- [Texto fuente]:
En manos de demagogos

Siempre hay un público para todo y existe al que le gusta la pendencia y el descomedimiento

Hay actuaciones políticas que desconciertan a muchos por no ser muy entendibles o porque se piensa que perjudican a sus ejecutores. En algunos casos no es difícil encontrar respuestas del porqué de las mismas. Entre las posibles hay dos a destacar. Una es la creencia de que es bueno que hablen de uno aunque sea mal. Por supuesto, cuando alguien hace algo que es habitual en la mayoría no llama la atención, pero si traspasa márgenes considerados normales, entonces la cosa cambia. Esto es muy comprobable, sobre todo, en televisión. Por desgracia, la rentabilidad mediática que alcanzan determinados absurdos, tonterías, bravatas o groserías, entre otros, no la consiguen la prudencia, flexibilidad, constancia y otras en esta línea. Pero tal proceder no siempre funciona positivamente, también tiene sus riesgos; como por ejemplo, el acostumbramiento a las boutades, desmesuras o despropósitos repetidos. Asimismo, habría que tener en cuenta que la insistencia puede provocar rechazo; como cuando se ha tenido un atracón de dulces y después su mera presencia revuelve el estómago, al menos, durante un tiempo. Sin embargo, también hay otra poderosa razón que favorece la continuidad de esas actuaciones que, como se ha dicho, desconciertan y es la que sigue a continuación. Cada partido o líder político tiene, como los artistas, su público y por tanto -como se decía antes-, se deben a él. Bajo esta premisa viene bien aquí, que ni pintado, lo publicado, en 1884, por el francés Raoul Frary, mostrando el arte de la demagogia: "No tengáis temor de disgustar a los unos encantando a los otros; agarraréis y tendréis en la mano el extremo de una cadena en la que todos vuestros oyentes son las ovejas… [un rebaño con el que] os convertiréis para ellos en un dueño y un pastor". Hay que ser realista. Siempre hay un público para todo y existe el que le gusta la pendencia, descomedimiento, ordinariez, lo impropio y demás. Pues bien, estas dos explicaciones las conoce bien Pablo Iglesias, subido a los altares en el reciente congreso del partido Podemos y, no sólo eso, sino que las pone en práctica para ser dueño y pastor. Regularmente nos ofrece su numerito en el Congreso o donde sea y con sus declaraciones, gestos y modos provocativos contenta a ese público muy concreto, como el último descrito. Lo que resulta decepcionante es que los que no son de ese grupo, los que están a favor del respeto personal e institucional, alimenten con su voto a un demagogo de tal calibre. Decepcionante, sí.

- [Qué hacer]: Según el artículo sobre la demagogia, ¿en qué año publicó Raoul Frary lo que en él se cita? Usa únicamente el texto para responder.

- [Datos a examinar]:
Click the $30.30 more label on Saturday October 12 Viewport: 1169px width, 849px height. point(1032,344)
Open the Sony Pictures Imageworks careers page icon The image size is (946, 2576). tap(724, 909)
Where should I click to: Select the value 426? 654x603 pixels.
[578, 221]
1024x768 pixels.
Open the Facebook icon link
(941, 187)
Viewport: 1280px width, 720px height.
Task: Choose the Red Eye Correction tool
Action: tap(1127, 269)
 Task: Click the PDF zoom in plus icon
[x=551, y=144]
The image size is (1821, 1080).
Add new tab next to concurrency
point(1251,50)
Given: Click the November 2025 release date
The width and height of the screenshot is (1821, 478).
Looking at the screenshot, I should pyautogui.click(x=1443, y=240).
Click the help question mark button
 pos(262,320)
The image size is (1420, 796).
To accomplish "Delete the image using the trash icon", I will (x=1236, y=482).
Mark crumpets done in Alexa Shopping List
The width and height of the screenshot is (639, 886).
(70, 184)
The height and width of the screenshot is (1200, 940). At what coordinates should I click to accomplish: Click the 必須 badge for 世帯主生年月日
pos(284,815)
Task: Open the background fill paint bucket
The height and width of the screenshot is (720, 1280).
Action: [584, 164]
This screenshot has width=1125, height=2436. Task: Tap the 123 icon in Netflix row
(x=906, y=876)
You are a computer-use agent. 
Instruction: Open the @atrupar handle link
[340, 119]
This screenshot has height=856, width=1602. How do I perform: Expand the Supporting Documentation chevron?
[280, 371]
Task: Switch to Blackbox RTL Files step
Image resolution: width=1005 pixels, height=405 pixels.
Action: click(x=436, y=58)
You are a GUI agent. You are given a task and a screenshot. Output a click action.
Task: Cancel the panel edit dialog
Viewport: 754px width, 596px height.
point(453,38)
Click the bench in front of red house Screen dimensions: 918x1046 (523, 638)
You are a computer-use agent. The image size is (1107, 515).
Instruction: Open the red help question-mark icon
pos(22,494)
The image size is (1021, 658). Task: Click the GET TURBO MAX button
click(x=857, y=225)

- [Solución]: En 1884.